I sometimes wonder how a new immigrant to America might respond when he sees this. Imagine someone fleeing a war-ravaged nation where gravestones and skeletons are reminders of the horror they left behind. Suddenly they have to face the same images every day in their neighbor’s front yard.
I also wonder why Americans enjoy these macabre decorations. Is it because these are things we no longer fear? Perhaps generations past were haunted by such realities, but now we feel safe in our modernity?
If so, maybe these decorations serve a positive purpose—to declare our victory over the horrors and fears of our past. We can use Halloween to remember that we’ve been brought “from darkness into light” as the Bible says.

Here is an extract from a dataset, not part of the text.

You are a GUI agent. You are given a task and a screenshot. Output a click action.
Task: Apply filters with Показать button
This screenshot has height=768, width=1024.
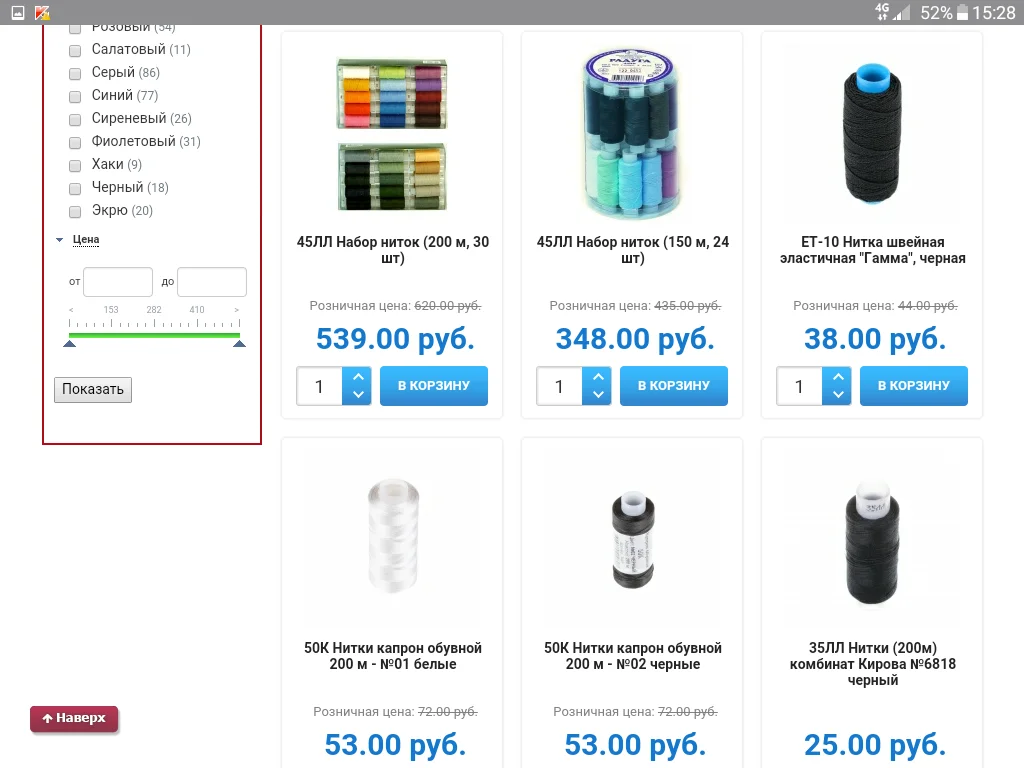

But I’d like to encourage us on this holiday to also remember those who are still traumatized by recent horrors, and offer a prayer for them.
Living in Indonesia, we’ve had to deal with 8-inch spiders invading our home, a ghost haunting our school, and real witchcraft destroying people’s lives. But even worse, the image of a skull on a stick reminds us of the horrific genocide that occurred the year our daughter was born.
A conflict between the indigenous Dayak people of the interior of our island, and the immigrant Madurese, turned into a vicious ethnic cleansing of the central province, sending tens of thousands of Madurese fleeing into our port city and then fleeing our island altogether. Roughly 100,000 people ran for their lives with what they could carry on their backs. We helped feed some of them at the harbor waiting for boats to take them off-island. It broke our hearts to hear that some of them were offering their children for sale for the price of a meal because they couldn’t stand to see their children starve.
But the worst memory for many people in our area was that the main road between our city and the central province was lined with spears, each spear holding a severed human head. This was not even 10 miles from our home.
Thank God, today the Madurese are slowly trickling back into the central part of our island and are at peace with the Dayaks. God’s healing power is stronger than man’s evil.
But let’s remember the suffering people of the world today—in Syria, Congo, the Rohingya of Myanmar—there are many for whom skeletons may represent their own loved ones.
As you bless the costumed children of your neighborhood with candy, please pray a prayer of blessing for a hurting world still trapped in the darkness, for those who long for a day when the horrors of the past are far behind them and they can experience true peace. Make this a Halloween to remember them.